# Further to my previous post



## Dazzlegirl (Sep 30, 2012)

Although my thread was closed. I would really like to update to say that the breeder was fantastic today. The set up was lovely . The dogs were happy and healthy and clean. Sylvia was very helpful and we did not feel obliged to buy.
We did reserve a puppy . 


I would appreciate it if this could be added to that thread ?


----------



## Fiver (Nov 26, 2011)

Wonderful! So pleased that you've found a good breeder.
Now spill the beans and tell us all about your puppy.Boy or girl? What colour? Was it a difficult choice for you or did the puppy choose you?


----------



## Kody&Beau (Aug 18, 2012)

Aww that's good glad all went well for you, looking forward to hearing all about your new pup and of course pictures x


----------



## MillieDog (Jun 1, 2011)

Excellent news. My Millie is a Sylml cockapoo and she's fab. You won't be disappointed


----------



## Dazzlegirl (Sep 30, 2012)

Aww thanks  I need to work out how to add a pic. She's a little girl and the mum is tia and dad zac. She is 6 weeks and we can collect her in 2 weeks.

We have carefully chosen the breed for my autistic son (high functioning ) and I felt Sylvia was very kind with her advice. We think we may call her lily.
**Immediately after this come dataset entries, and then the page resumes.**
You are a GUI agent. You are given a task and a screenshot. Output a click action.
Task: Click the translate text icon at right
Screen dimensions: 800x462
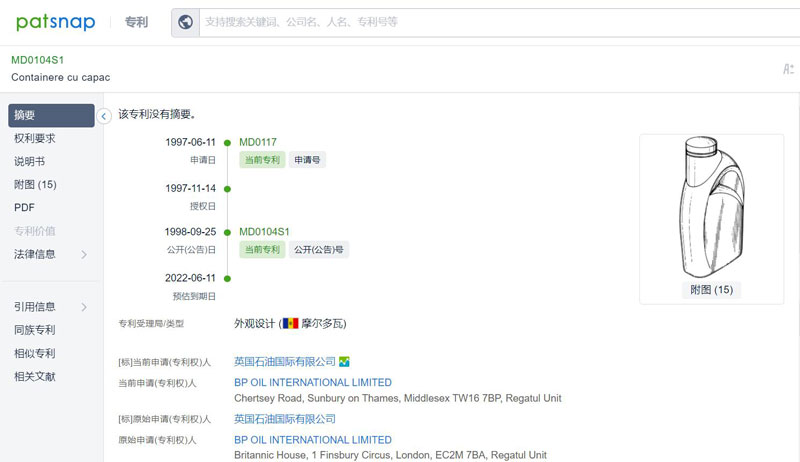(x=788, y=69)
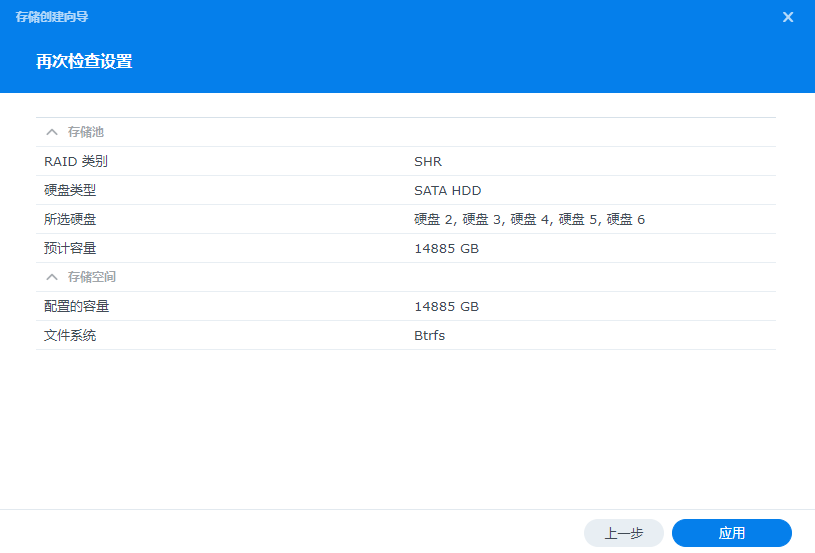Select the 配置的容量 row label
The width and height of the screenshot is (815, 553).
(x=76, y=306)
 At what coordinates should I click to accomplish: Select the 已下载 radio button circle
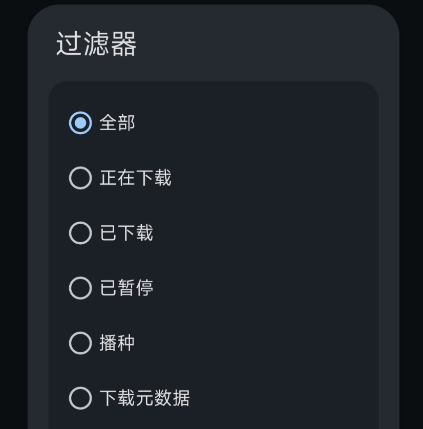pos(80,233)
She is apricot.

I've come home and cleaned the house, I'm nesting!
I will try and post a pic in a minute ...
What now?! Argh , dog crate , lead, collar...


----------



## Dazzlegirl (Sep 30, 2012)




----------



## Dazzlegirl (Sep 30, 2012)




----------



## Sarette (Mar 21, 2011)

Oh she is lovely, congratulations!

This goes to show that going to visit a breeder is by far the best thing to do, instead of listening to internet gossip.

xx


----------



## Sezra (May 20, 2011)

Oooh, she looks beautiful! Congratulations!


----------



## MillieDog (Jun 1, 2011)

I think you've chosen well with a Sylml dog and went to her because of what she said she was looking for when breeding. 
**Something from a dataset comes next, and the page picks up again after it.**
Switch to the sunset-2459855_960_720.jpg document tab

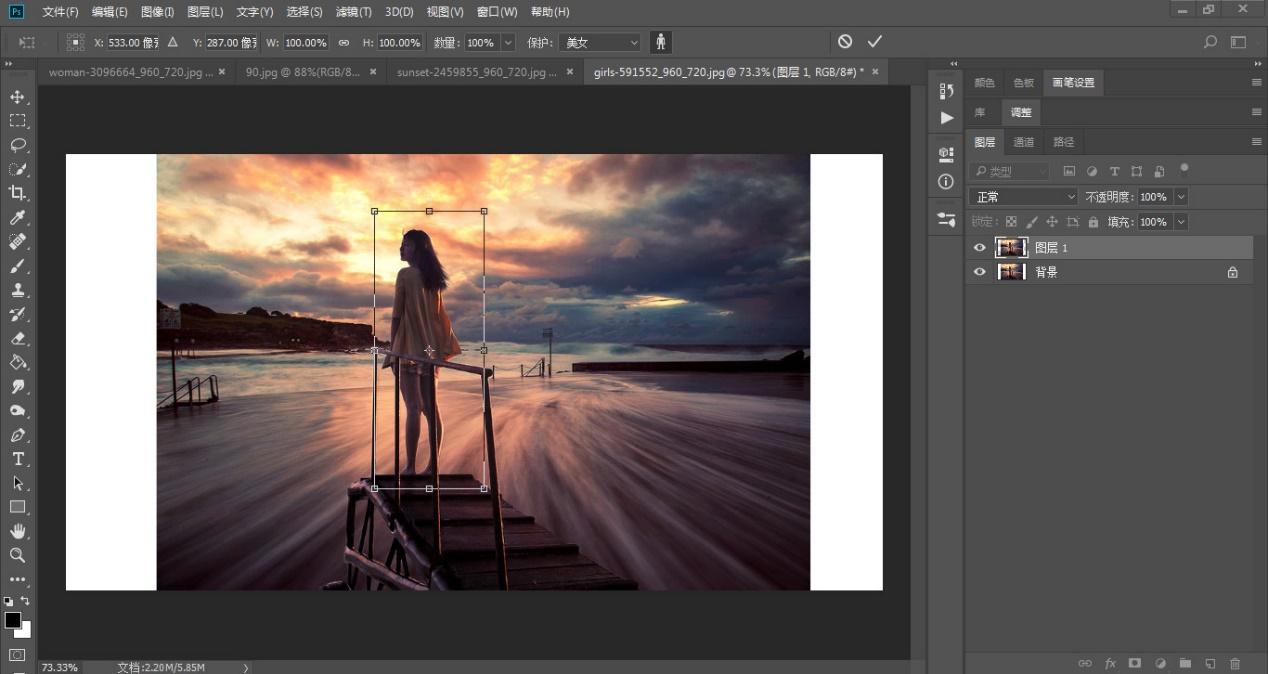tap(477, 72)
I posted on here some time ago, my own story as to why I got a cockapoo, I thought you might to see it, its in amongst this thread.
http://ilovemycockapoo.com/showthread.php?t=8688&highlight=success+stories

Zac is a great dad, he's Millie's dad and a lot other Sylml pups on here 

Just seen your picture. She looks lovely, so cute.


----------



## Janev1000 (Oct 4, 2011)

Congratulations!.....she looks gorgeous!......do keep us posted once she's home! x


----------



## mary181 (Aug 1, 2012)

Congratulations,she is gorgeous.


----------



## Mogdog (Feb 6, 2011)

Your puppy is lovely, congratulations! Lily suits her.


----------



## Jeanie (Jan 23, 2012)

Stunning little girl xxx 


Jeanie x


----------



## Dazzlegirl (Sep 30, 2012)

Thank you . I love Millie - so cute. I really appreciate your comments. I was a bit baffled after my post last night , so reassurance is great. I'm looking forward to getting to know you all on here and sharing cockapoo tales !


----------



## Dazzlegirl (Sep 30, 2012)

Aww jeanie, did your pup look similar ? I wonder if she'll look like yours as an adult ?
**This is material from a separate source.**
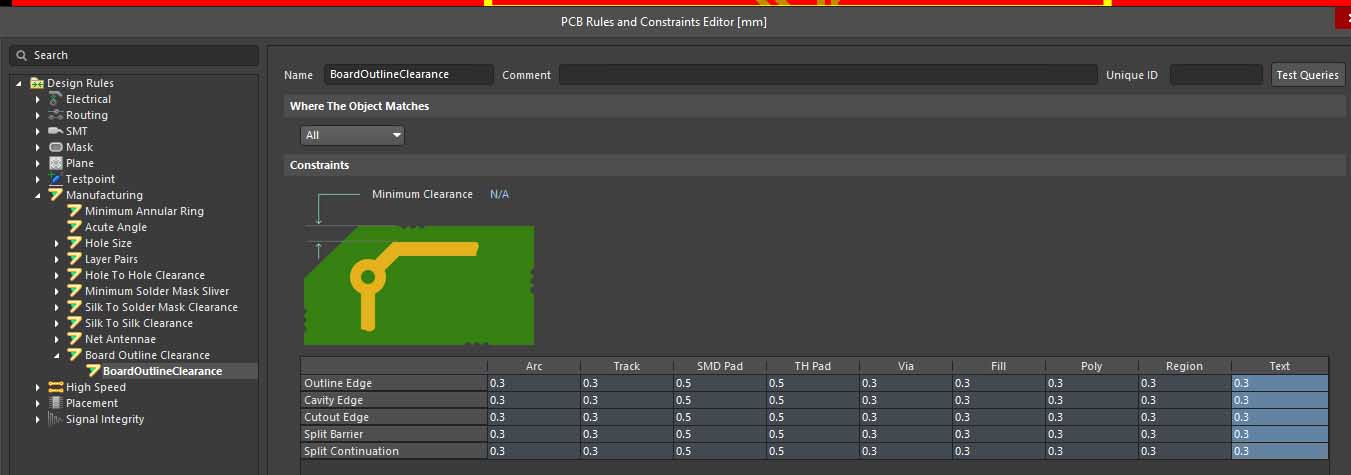Viewport: 1351px width, 475px height.
Task: Click the Testpoint category icon
Action: 56,179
Don't think I'm going to sleep tonight


----------



## Dazzlegirl (Sep 30, 2012)

MillieDog said:


> I think you've chosen well with a Sylml dog and went to her because of what she said she was looking for when breeding.
> 
> I posted on here some time ago, my own story as to why I got a cockapoo, I thought you might to see it, its in amongst this thread.
> http://ilovemycockapoo.com/showthread.php?t=8688&highlight=success+stories
> ...


Your story has really touched me. What a wonderful story.


----------



## tosh (Feb 10, 2012)

What a cutie!


----------



## ali-s.j. (Jun 6, 2011)

Beautiful puppy, enjoy the shopping


----------



## CurlieKatie (Sep 12, 2012)

She's beautiful! 

Have fun puppy shopping! 2 weeks will seem like forever but you'll have plenty of time to prepare


----------



## Dazzlegirl (Sep 30, 2012)

Thanks yes, I'm willing the pet shop to open early tomorrow !


----------



## Kt77 (Sep 20, 2012)

She is lovely and her name suits her. Can't wait to see more pictures.


----------



## Cat 53 (Aug 26, 2012)

Congratulations....excited for you. She is gorgeous.


----------



## JasperBlack (Sep 1, 2012)

Congratulations on choosing your beautiful little girl! She looks like a lily, it's a beautiful name! I nested too lol! The funny thing is we do all this cleaning for them coming home and the first thing the do is pee and poop everywhere hahahaha bless em! Jasper is 10 weeks now and is thankfully going to the door 8 times out of 10,we are getting there. Enjoy shopping for your new fur baby, they are worth every penny xxxxx


Sent from my iPhone using Tapatalk


----------



## dmgalley (Aug 19, 2012)

She is beautiful and I love the name. Your son is going to love her.


----------



## sugerlump (Oct 6, 2012)

...ginger 8 weeks


----------



## Dazzlegirl (Sep 30, 2012)

sugerlump said:


> ...ginger 8 weeks


Oh pic not working.

Can't sleep, just too excited.


----------



## Jon Buoy (Sep 3, 2011)

Dazzlegirl said:


> Can't sleep, just too excited.


I'm sure that lots of us remember that feeling


----------



## Woo (Oct 5, 2011)

Ahh, what a beautiful girl


----------



## benson (Apr 18, 2012)

Lovely puppy.


----------



## Janev1000 (Oct 4, 2011)

JasperBlack said:


> I nested too lol! The funny thing is we do all this cleaning for them coming home and the first thing the do is pee and poop everywhere hahahaha bless em!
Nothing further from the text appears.